Dutch novelist. Name variations: Anna Louisa Toussaint. Born Anna Louisa Geertruida Toussaint at Alkmaar in north Holland on September 16, 1812; died at The Hague on April 13, 1886; daughter of a local chemist named Toussaint; married Johannes Bosboom (1817–1891, a Dutch painter), in 1851.

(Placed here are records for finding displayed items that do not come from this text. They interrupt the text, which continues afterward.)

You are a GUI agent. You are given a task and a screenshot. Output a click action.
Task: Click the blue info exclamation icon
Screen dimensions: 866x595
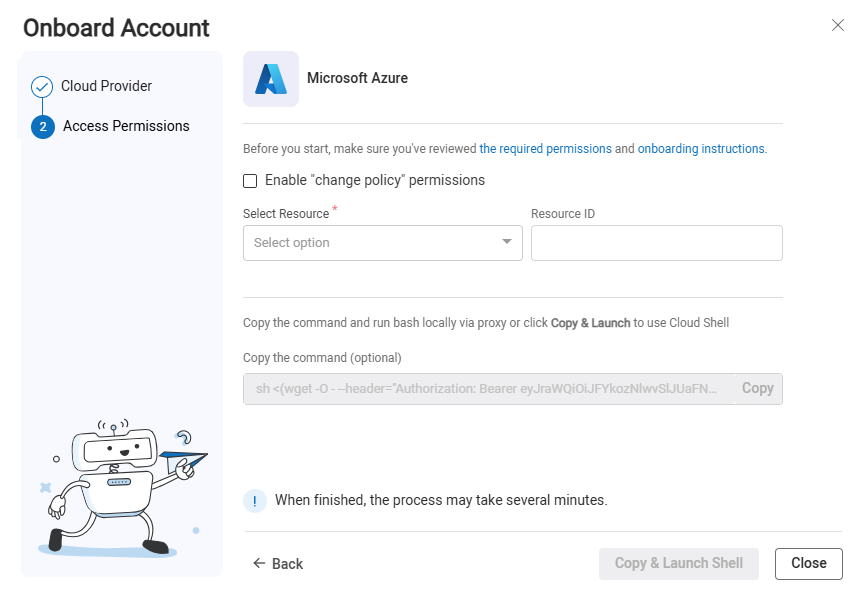coord(255,501)
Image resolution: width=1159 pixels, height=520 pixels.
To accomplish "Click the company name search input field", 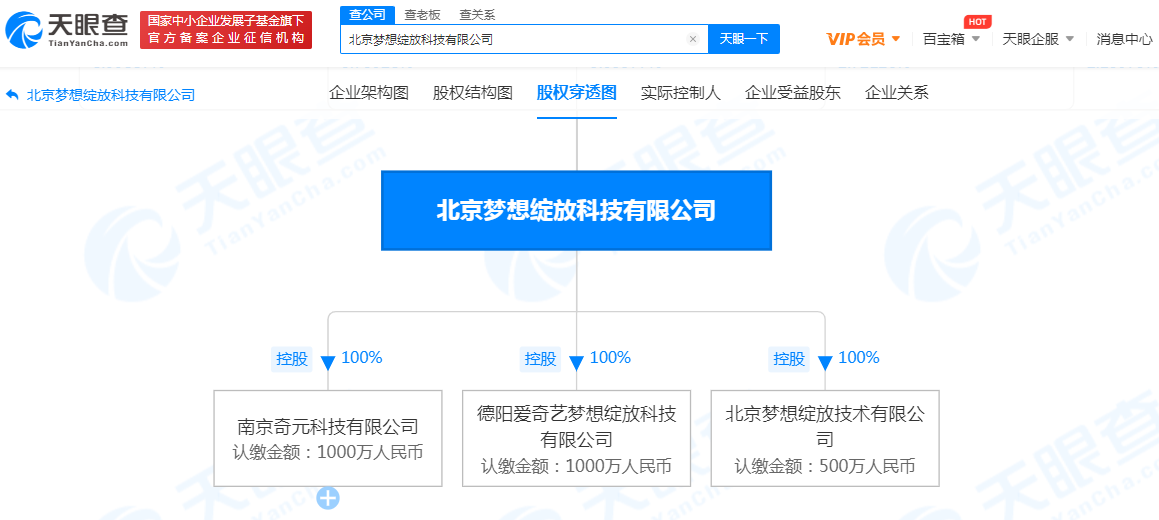I will point(510,40).
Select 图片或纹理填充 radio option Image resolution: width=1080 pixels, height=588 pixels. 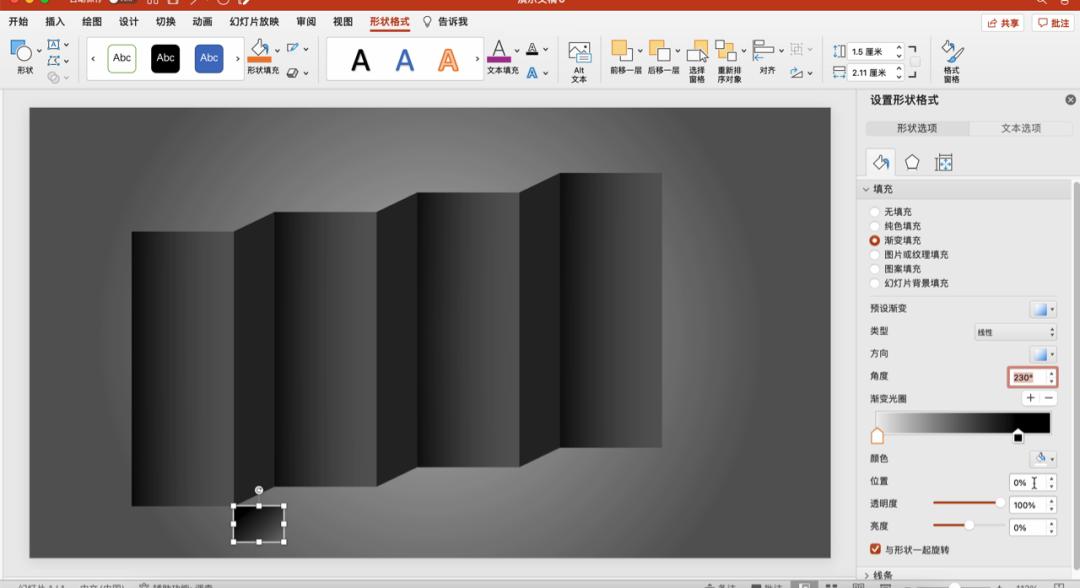coord(875,255)
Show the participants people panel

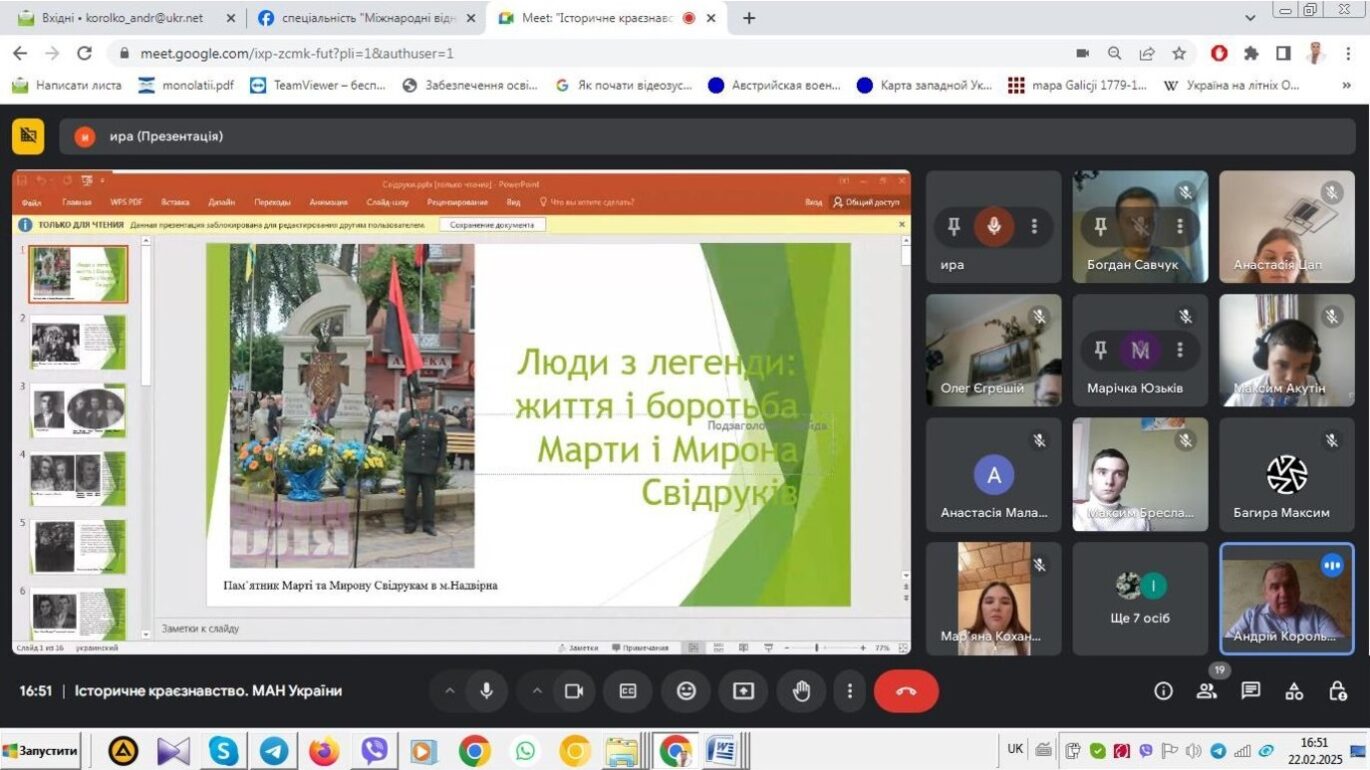(x=1207, y=691)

Anna Bosboom-Toussaint's father, a local chemist of Huguenot descent, saw that she had a fair education. Early in her career, she developed a taste for historical research, which was perhaps nurtured by a forced indoor life due to ill health. In 1851, she married the Dutch painter Johannes Bosboom, and was known thereafter as Mrs. Bosboom-Toussaint. Her first romance, Almagro, appeared in 1837, followed by the Graaf van Devonshire (The Earl of Devonshire) in 1838, the Engelschen te Rome (The English at Rome) in 1840, and Het Huis Lauernesse (The House of Lauernesse) in 1841, an episode of the Reformation which was translated into many European languages. Founded on some of the most interesting epochs of Dutch history, many of these stories were said to reveal a strong assimilation of facts and situations, combined with Anna's great mastery over her mother tongue. Bosboom-Toussaint devoted the ten years between 1840 and 1850 mainly to further studies, which resulted in the appearance in 1851–54 of Leycester in Nederland (3 vols.), Vrouwen van het Leycestersche Tydperk (Women of Leicester's Epoch, 3 vols.), and Gideon Florensz (3 vols.), a series dealing with Robert Dudley's adventures in the Low Countries. After 1870, she abandoned historical romance for the modern society novel, but her Delftsche Wonderdokter (The Necromancer of Delft, 1871, 3 vols.) and Majoor Frans (Major Frank, 1875, 3 vols.) did not command the success of her earlier works. Major Frank was translated into English in 1885. Her novels were published in a collected edition (1885–1888, 25 vols.).